Flat files are common data sources for QlikView documents. Since we can’t always control how the data is formatted and arranged in the flat files, we have plenty of options when it comes to transforming this data into something we can use in our QlikView application. Most of these transformations are executed in the File Wizard: Transform dialog (also referred to as the Transformation Wizard).
This chapter describes the modification of data through the various QlikView transformation functions that can be used with flat files such as Excel, CSV, TXT, XML, or HTML.
WHY DATA TRANSFORMATION?
Flat files are usually not perfectly formatted for use in QlikView; they may contain junk rows, columns, or fields; have blank fields; have repeating columns requiring unwrapping; require rows and columns to be rotated or transposed; or have table types considered to be of cross table or generic types. Fortunately, when connecting to a flat data file, the Transformation Wizard allows you to manipulate the data before loading it into your QlikView document.

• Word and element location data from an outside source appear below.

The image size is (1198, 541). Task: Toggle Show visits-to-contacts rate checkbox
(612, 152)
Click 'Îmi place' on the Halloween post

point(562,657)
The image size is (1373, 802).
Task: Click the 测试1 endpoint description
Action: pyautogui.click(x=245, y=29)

This will allow you, as a developer, to finely process the source data and turn it into a clean design, while at the same time keeping an efficient script.
USING THE TRANSFORMATION WIZARD
The Transformation Wizard can be accessed from the Script Editor, when you are connected to a flat file such as a table file. Once you have selected the file, click on the Enable Transformation Step button to start the Transformation Wizard.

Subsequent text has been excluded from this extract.